Ein weiteres Problem ist, dass KI soziale Asymmetrien der realen Welt replizieren kann. Dies ist besonders besorgniserregend, wenn Diskriminierungen nicht aktiv berücksichtigt werden. Frauen und dunkelhäutigere Menschen sind hierbei oft stärker betroffen, etwa durch Bildoptimierungen, die vorwiegend helle Hauttöne bevorzugen.

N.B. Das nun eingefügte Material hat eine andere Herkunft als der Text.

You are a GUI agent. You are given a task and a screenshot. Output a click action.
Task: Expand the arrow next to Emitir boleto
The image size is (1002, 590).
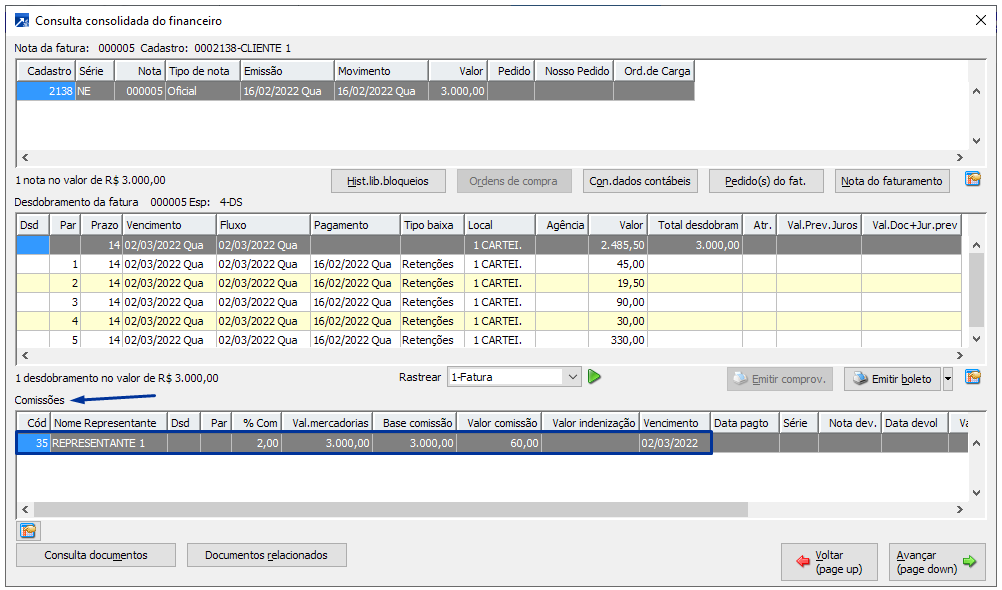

Diskriminierung in der Arbeitswelt

Die Auswirkungen von KI auf die Arbeitswelt sind ebenfalls kritisch. Eine Studie von Tanja Carstensen und Kathrin Ganz der Universität Hamburg, gefördert von der Hans-Böckler-Stiftung, untersucht, wie der Einsatz von KI die Gleichstellung der Geschlechter beeinflusst. Die Forschung zeigt, dass in frauendominierten Berufen wie der Pflege die Nachfrage nach menschlicher Arbeitskraft hoch bleibt, während in Bereichen mit hohem Frauenanteil, wie der Buchhaltung, Arbeitsplätze durch Automatisierung gefährdet sind. Diese Erkenntnisse verdeutlichen die ambivalenten Befunde zu neuen Technologien und ihrer möglichen Rolle bei der Schaffung von Arbeitsplätzen oder der Steigerung von Arbeitslosigkeit, wie Böckler Impuls beschreibt.

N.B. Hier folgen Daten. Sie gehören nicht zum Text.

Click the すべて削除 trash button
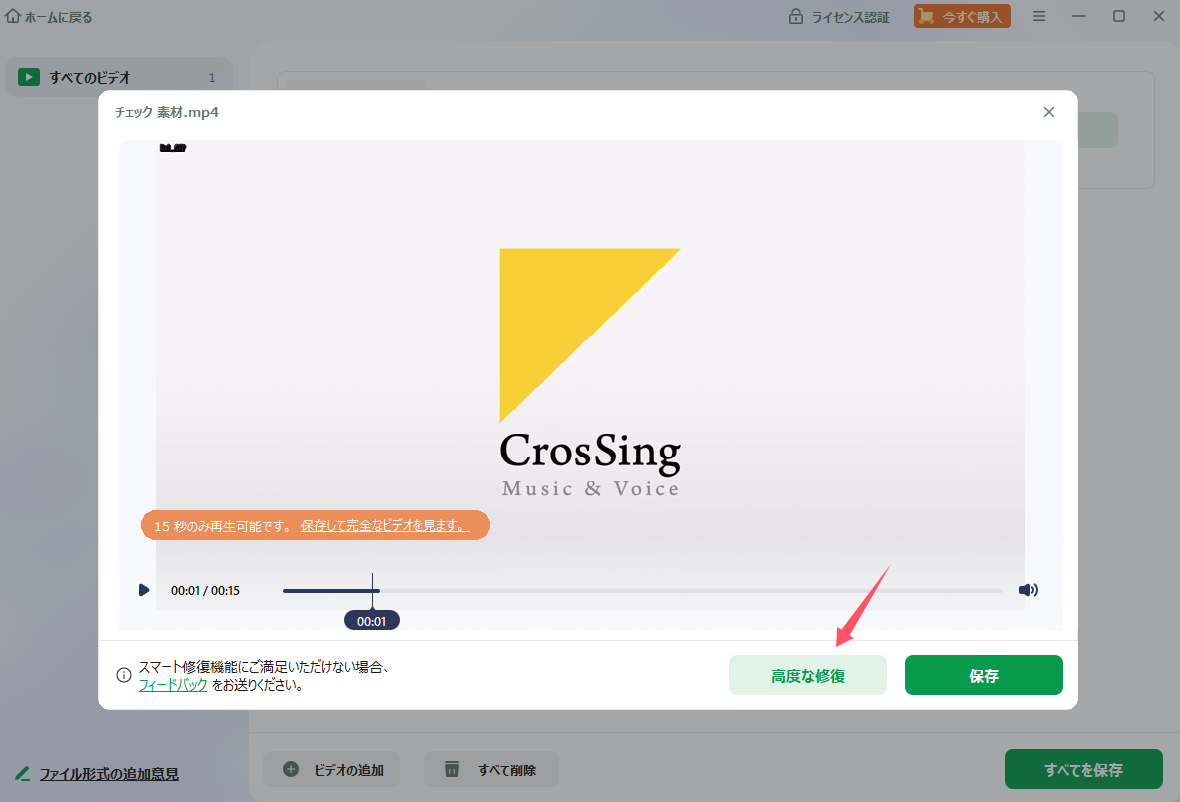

Ein zentrales Problem sind einseitige Trainingsdaten, die wenig Informationen über Minderheiten enthalten. Dies birgt die Gefahr, dass KI diskriminierende Stereotype und Sexismus verstärkt. Algorithmische Entscheidungssysteme könnten historische Vorurteile reproduzieren, was zu einem Ungleichgewicht in der Bezahlung von Frauen führt, insbesondere wenn KI-basierte Software zur Personalauswahl eingesetzt wird.

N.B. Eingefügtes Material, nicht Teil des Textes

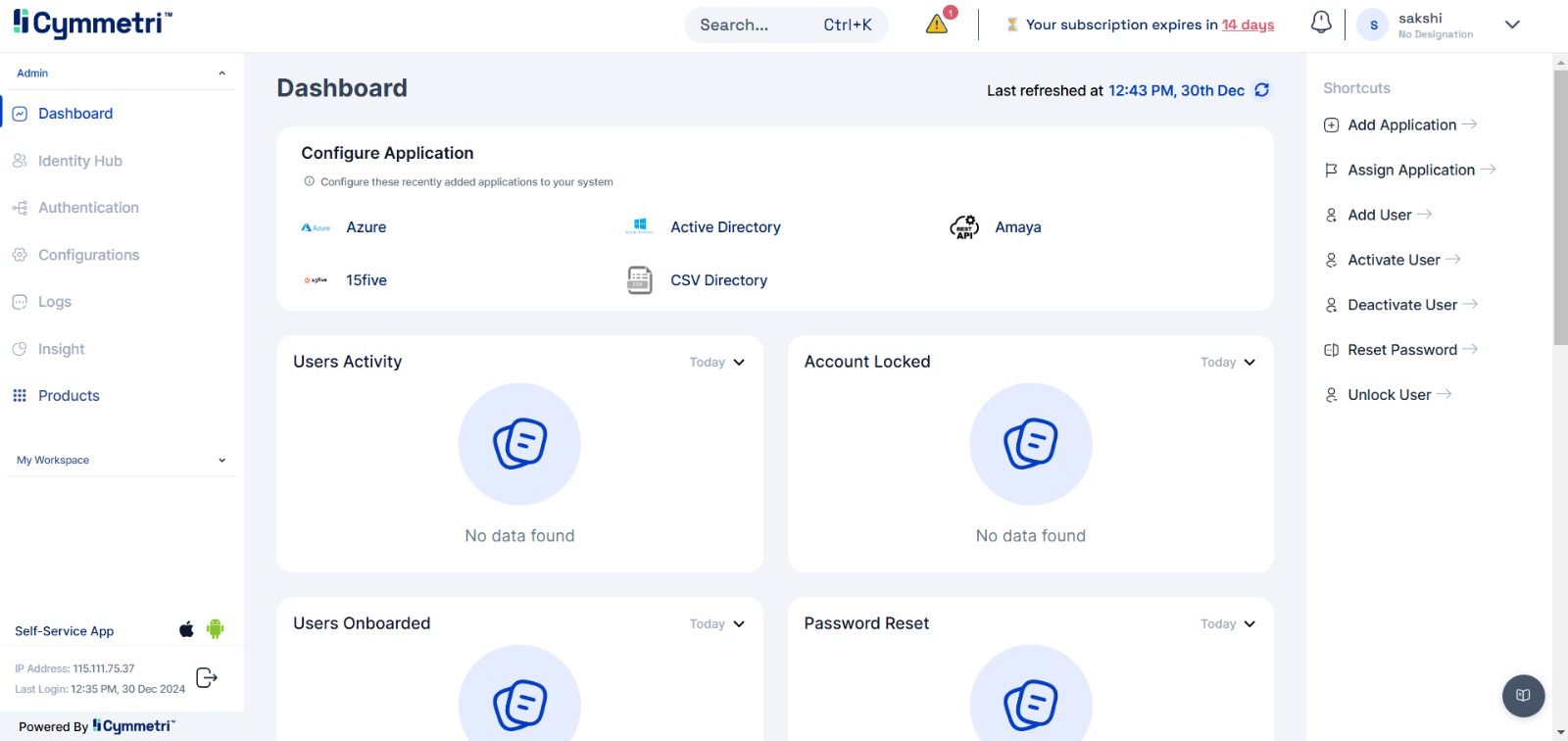
Task: Click the Add Application shortcut
Action: (1401, 124)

Regulierung und Verantwortung

Um diesen Herausforderungen zu begegnen, sind umfangreiche Forschungs- und Maßnahmenziele festgelegt worden. Die Technische Universität München nennt unter anderem, das Ziel, Diskriminierung, Hassrede und Fehlentscheidungen zu identifizieren und zu dokumentieren. Zudem soll aufgezeigt werden, wie Technologien reguliert werden können. Die Entwicklung inklusiver Datensammlungen und fairer Modelle ist entscheidend, um die Abhängigkeit von großen Tech-Unternehmen zu verringern.

Die Diskussion über die regulatorische Einhegung von Diskriminierungseffekten beim Einsatz von KI-Systemen ist aktuell und erfordert ein Zusammenspiel zwischen Antidiskriminierungsrecht, Datenschutzrecht und dem neu entstehenden Recht über Künstliche Intelligenz. Dies wird von Nomos untersucht, wobei die bestehende Rechtsordnung oft nur bedingt in der Lage ist, unerwünschte Ungleichbehandlungen zu verhindern.

Die Bemühungen um eine fairere digitale Zukunft müssen sowohl in der Ausbildung für Entwicklerinnen und Entwickler als auch in der betrieblichen Mitbestimmung verankert werden. Betriebsräte sollten über die Einführung neuer Technologien entscheiden und dabei unterstützt werden, um Datenschutz sowie Leistungs- und Verhaltenskontrolle zu gewährleisten.